Sono stati i bambini, i primi a dare una mano ai ragazzi del SERMIG (servizio missionario giovani), quando nei lontani anni ’80 occuparono in nome della Pace una struttura abbandonata, un tempo fabbrica di guerra.. Tutti insieme bambini, ragazzi, volontari di ogni età hanno costruito un bene comune nutrito dall’energia delle persone. Energia che si concretizza in aiuto ai bisognosi, accoglienza e progetti di sviluppo non solo per i paesi in via di sviluppo ma anche nelle realtà più difficili della periferia torinese.

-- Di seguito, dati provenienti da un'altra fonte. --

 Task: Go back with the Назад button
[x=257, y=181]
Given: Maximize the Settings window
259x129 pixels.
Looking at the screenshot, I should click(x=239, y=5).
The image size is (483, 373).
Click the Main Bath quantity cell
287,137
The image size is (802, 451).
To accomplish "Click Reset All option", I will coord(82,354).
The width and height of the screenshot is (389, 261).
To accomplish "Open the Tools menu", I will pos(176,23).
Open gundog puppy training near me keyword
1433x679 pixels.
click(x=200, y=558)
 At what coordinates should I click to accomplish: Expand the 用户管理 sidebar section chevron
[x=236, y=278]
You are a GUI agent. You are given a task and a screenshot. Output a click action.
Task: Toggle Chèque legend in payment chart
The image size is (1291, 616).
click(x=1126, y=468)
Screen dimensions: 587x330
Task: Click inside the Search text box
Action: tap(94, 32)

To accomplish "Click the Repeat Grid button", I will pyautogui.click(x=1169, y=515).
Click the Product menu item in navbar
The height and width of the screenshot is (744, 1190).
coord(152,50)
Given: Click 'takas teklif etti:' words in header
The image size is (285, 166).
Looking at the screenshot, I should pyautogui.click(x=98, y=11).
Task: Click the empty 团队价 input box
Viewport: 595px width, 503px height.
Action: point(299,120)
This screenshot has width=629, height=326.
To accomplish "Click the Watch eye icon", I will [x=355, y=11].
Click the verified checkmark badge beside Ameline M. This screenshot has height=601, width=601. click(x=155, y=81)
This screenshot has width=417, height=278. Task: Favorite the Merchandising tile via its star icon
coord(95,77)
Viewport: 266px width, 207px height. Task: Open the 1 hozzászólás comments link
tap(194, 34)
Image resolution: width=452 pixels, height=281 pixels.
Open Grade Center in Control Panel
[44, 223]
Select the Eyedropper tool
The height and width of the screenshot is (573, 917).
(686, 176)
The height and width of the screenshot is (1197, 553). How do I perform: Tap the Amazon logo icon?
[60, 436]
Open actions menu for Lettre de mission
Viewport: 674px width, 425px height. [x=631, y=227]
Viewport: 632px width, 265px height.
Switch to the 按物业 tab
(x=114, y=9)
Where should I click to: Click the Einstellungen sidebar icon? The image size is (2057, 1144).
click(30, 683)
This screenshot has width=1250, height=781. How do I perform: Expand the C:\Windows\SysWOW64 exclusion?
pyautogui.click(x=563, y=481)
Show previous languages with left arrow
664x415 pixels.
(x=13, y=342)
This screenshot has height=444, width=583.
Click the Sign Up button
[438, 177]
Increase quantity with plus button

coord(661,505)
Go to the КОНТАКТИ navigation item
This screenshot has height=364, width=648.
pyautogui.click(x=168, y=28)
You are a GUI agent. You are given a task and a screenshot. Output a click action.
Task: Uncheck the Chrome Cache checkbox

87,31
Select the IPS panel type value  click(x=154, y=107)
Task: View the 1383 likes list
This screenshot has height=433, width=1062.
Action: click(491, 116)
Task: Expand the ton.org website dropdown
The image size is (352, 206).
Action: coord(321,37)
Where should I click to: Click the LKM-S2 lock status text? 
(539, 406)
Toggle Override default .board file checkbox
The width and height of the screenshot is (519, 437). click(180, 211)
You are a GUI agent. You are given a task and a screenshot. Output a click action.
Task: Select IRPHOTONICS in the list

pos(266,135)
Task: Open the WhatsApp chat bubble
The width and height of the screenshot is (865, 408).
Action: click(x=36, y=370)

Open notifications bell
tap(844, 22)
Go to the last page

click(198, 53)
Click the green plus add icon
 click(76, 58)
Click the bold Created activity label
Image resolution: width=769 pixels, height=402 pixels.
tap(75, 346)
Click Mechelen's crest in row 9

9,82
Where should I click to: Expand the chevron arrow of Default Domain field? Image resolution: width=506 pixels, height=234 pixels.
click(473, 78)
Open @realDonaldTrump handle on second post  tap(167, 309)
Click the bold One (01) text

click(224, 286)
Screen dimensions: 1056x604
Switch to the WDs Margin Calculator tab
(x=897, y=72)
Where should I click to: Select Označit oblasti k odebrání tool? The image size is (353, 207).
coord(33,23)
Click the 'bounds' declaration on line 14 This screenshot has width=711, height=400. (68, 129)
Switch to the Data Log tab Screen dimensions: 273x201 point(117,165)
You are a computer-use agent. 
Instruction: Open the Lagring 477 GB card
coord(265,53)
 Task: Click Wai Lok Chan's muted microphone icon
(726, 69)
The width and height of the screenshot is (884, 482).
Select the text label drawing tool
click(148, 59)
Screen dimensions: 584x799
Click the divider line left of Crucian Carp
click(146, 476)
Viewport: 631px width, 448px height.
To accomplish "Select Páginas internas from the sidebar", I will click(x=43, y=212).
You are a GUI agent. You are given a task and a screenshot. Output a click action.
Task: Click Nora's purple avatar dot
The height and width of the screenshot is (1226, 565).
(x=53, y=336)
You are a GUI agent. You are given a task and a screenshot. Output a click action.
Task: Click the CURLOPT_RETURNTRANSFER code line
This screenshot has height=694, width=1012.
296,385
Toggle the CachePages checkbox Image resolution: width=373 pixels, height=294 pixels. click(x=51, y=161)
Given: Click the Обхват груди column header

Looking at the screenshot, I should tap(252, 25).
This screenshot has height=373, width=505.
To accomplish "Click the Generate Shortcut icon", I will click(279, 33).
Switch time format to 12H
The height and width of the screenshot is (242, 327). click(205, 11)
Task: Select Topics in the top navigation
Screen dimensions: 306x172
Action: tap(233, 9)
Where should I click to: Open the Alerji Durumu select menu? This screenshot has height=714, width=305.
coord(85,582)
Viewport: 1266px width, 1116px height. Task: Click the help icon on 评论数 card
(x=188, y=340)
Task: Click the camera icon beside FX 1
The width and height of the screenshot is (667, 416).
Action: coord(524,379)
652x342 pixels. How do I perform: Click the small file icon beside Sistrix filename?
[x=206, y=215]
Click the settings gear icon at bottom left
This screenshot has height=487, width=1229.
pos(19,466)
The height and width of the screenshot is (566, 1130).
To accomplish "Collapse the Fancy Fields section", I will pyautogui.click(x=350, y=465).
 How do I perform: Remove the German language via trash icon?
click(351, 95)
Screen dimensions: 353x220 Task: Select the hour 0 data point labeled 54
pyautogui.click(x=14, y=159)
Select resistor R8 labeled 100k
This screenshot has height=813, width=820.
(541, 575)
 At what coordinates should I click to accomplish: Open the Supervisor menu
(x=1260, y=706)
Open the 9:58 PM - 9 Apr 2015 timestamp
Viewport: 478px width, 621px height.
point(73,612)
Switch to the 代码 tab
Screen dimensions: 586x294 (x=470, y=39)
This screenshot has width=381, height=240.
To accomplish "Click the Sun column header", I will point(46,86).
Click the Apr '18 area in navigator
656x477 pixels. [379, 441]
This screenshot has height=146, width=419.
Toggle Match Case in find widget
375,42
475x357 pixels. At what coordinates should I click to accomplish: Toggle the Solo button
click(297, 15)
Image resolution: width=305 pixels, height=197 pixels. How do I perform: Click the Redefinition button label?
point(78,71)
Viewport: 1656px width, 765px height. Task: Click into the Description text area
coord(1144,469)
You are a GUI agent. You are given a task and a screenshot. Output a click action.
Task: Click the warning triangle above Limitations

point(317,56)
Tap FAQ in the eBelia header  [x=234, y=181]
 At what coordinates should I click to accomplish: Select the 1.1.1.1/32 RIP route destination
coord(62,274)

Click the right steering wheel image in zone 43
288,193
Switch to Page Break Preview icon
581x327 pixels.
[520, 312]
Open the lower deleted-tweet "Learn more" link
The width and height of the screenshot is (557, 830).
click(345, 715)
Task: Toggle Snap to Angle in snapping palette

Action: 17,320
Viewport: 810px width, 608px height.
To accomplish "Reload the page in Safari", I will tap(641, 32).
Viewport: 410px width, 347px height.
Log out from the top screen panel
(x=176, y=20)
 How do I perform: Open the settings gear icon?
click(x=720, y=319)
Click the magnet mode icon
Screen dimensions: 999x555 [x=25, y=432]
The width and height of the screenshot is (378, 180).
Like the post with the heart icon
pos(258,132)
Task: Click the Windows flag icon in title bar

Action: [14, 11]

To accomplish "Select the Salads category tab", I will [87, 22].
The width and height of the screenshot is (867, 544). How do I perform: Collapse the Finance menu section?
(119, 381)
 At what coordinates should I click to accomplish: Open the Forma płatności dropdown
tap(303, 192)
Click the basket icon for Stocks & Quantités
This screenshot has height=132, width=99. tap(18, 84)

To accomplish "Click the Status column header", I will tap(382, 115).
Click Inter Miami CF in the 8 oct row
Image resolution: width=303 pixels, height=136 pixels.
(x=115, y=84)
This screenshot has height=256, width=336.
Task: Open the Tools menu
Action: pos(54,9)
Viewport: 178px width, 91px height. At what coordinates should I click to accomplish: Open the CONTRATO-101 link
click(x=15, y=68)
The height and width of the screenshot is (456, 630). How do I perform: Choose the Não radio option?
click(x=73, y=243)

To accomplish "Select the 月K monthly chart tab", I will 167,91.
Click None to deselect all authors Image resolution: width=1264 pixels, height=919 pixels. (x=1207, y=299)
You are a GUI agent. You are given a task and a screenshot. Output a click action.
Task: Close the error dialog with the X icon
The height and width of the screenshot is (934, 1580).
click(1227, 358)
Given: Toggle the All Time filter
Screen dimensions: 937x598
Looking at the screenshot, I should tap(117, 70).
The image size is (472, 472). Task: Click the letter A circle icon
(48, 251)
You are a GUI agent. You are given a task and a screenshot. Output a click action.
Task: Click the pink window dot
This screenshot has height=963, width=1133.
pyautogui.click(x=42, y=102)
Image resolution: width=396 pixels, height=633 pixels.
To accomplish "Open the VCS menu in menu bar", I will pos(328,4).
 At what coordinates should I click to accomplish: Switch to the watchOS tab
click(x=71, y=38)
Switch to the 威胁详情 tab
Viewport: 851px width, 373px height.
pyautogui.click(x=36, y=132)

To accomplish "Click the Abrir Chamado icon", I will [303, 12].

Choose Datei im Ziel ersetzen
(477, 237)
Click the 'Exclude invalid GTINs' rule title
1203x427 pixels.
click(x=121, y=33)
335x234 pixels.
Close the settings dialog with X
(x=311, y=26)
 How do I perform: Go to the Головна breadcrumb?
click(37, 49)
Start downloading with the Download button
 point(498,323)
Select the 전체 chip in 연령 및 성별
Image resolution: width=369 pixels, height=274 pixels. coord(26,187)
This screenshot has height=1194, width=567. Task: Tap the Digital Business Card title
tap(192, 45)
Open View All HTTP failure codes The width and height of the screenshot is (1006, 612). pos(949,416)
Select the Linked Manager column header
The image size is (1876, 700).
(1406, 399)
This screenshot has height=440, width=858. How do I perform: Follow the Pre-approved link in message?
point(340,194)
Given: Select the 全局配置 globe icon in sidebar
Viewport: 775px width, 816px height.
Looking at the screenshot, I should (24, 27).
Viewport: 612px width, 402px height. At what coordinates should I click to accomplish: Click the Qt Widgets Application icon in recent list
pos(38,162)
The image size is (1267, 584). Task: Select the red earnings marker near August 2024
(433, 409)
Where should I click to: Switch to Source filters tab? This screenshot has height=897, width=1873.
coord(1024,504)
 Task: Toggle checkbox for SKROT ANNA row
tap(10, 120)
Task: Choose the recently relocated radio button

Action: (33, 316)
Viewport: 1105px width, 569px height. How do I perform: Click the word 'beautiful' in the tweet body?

I nostri ragazzi hanno partecipato a laboratori e presentazioni di progetti (canali per l’acqua potabile in Brasile, impianti di depurazione delle acqua con energie rinnovabili in Bangladesh etc..) ma sopratutto hanno imparato come la collaborazione che nasce dalla consapevolezza che tutto  è un bene comune, favorisca lo sviluppo e il benessere di tutti.E questa consapevolezza è importante per formare i futuri dottori, ingegneri, scienziati di domani. Per capire che la scienza deve diventare lo strumento con cui   raggiungere i livelli di evoluzione adeguati a definire l’uomo, l’Uomo.

In fondo, come dicono i bambini della città di Felicizia dell’Arsenale: “Io non posso essere felice, se tu sei triste.”